Studio album by Pansy Division
- Released: August 12, 2003
- Genres: Queercore, punk rock
- Length: 45:20
- Label: Alternative Tentacles
- Producer: Chris Xefos

Pansy Division chronology
| Absurd Pop Song Romance (1998) | Total Entertainment! (2003) | The Essential Pansy Division (2006) |

= Total Entertainment! =

Total Entertainment! is a studio album by American queercore band Pansy Division.

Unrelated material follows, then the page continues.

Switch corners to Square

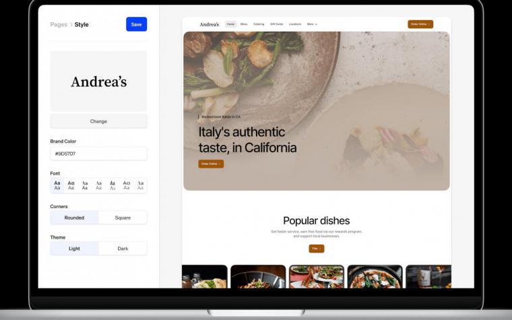click(x=123, y=218)
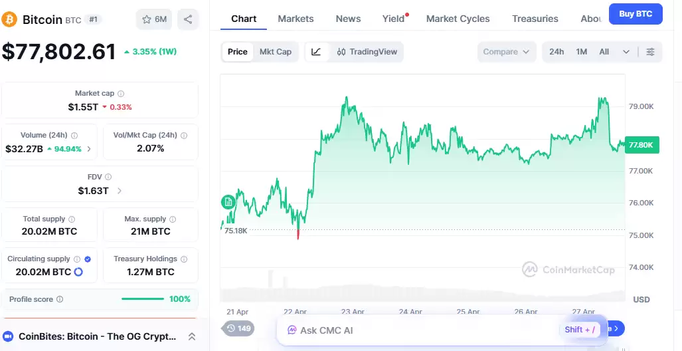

It was released in 2003 by Alternative Tentacles.

==Critical reception==

Now called the album "a goofy alt-rock amusement park ride of a record, with more hooks than a crocheting bee in a doily-happy nursing home and the gayest lyrics this side of Rufus Wainwright." The Richmond Times-Dispatch called it "pipin' with hilarity and crunching power pop." The Advocate called it the band's "most varied effort to date."

Professional ratings
Review scores
| Source | Rating |
| AllMusic | Star |

==Track listing==

0 is about 40 seconds of silence, followed by what sounds like a movie sample, set in a record store, in which a woman offers to play the new Pansy Division they just got in and a man declines. 16 is preceded by a 2:55 silent pre-gap.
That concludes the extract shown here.